それは何というか、対外的に見せびらかすような、いわばステイタスなのかもしれませんね。
彫刻、絵画、陶磁器などだと、出来上がったものを購入したり献上したりするので、良いものを見極める目が大事になりますね。
でも、その場で披露するもの、歌舞音曲だとどうなるでしょうか。
式典だったり、賓客をもてなす場だったり、記念行事だったりすると…
「失敗しない」ことが大事になりますよね?
難しいことをして失敗するより、簡単なことでいいから卒なくやり終えて欲しい。
選ぶ側が考えるのは、そういうことなのだと思います。
まあ、多少は「おお、これは凄い」と思わせる部分も必要でしょうけど。
そういう「おお、凄い」ということを5回して1回失敗するよりは、3回しかしなくても失敗しないほうを選びたい。
ISUにしても、そういう意識がどこかにあるのでは?
いわば、「貴族から、君主に推薦する人物を見極めて欲しいと頼まれた」立場だとしたら。
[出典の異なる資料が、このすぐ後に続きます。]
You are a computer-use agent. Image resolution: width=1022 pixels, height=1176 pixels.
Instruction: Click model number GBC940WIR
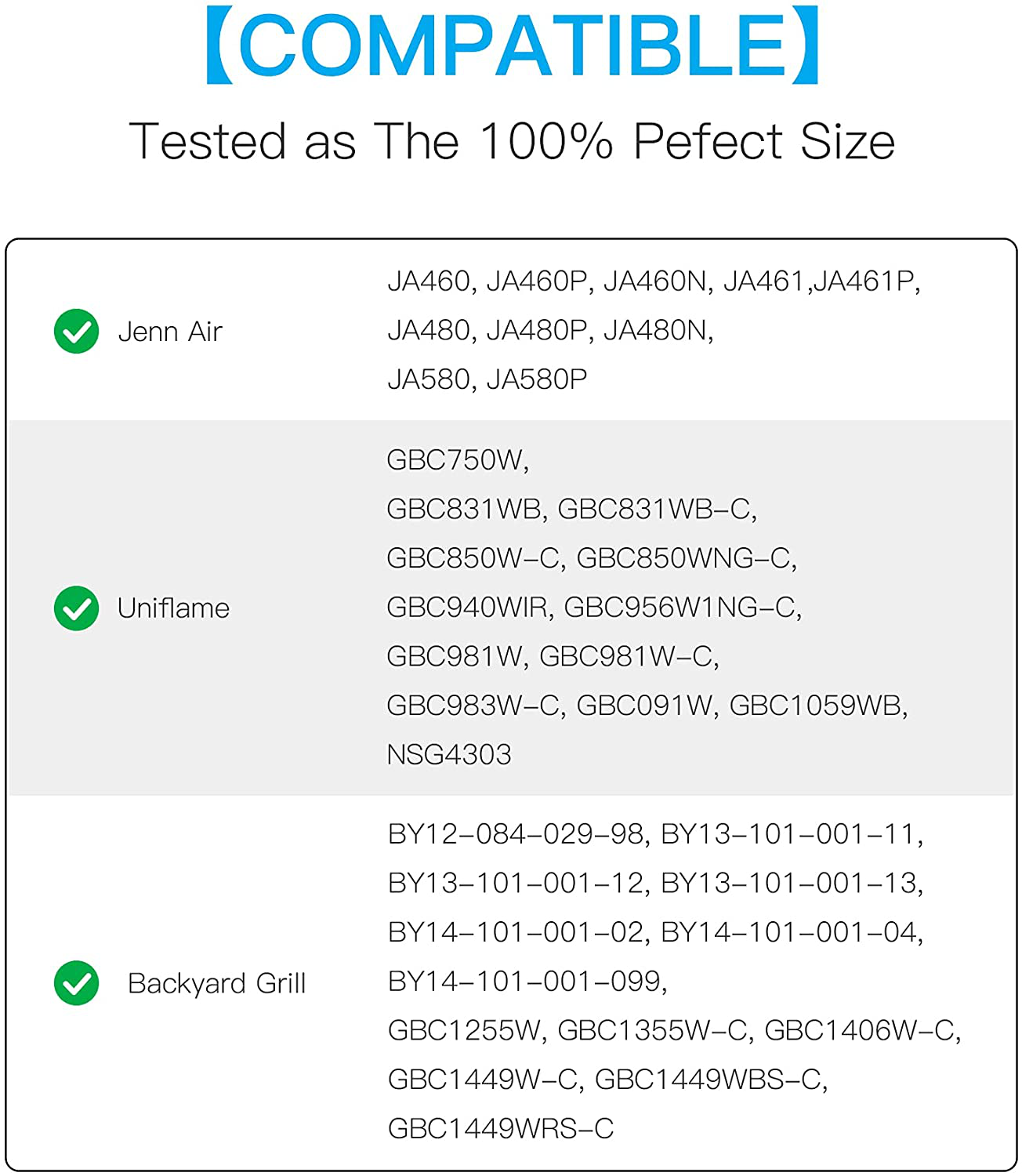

君主が国賓に披露する芸術は、奇を衒うもので顰蹙をかっても困る、難しいことに挑戦して失敗しても困る、「適度に難しいことをしてるように感じる程度でいいから、失敗しない、卒なくこなす人物」を選ぶのでは?
何しろ王侯貴族という存在にとっては、芸術は「わかったふりをしてネタにして社交辞令」ができればそれでOKなので。
特別難解なものである必要はないわけです。
そこを踏まえて、では、フィギュアスケートという歌舞音曲の第一人者を選ぶならどうするか?
同じくらいの力量の持ち主が複数いたとしたら、こちらを選ぶだろうなというのが…
①主君と同じ国籍、民族>他国人、他民族
②卒なくこなす>難しいことに挑戦するぶん失敗のリスクがある
③爵位の高い貴族が後ろ盾にいる>下級貴族や民衆が後ろ盾
④見栄えがする>多少見栄えでは劣る
こうやって比較すると、ISUが誰を「オリンピック金メダリスト」として推薦したくなるか、わかるかも…
(ビジュアルくらいかなー、羽生くんが有利なのは…モゴモゴ)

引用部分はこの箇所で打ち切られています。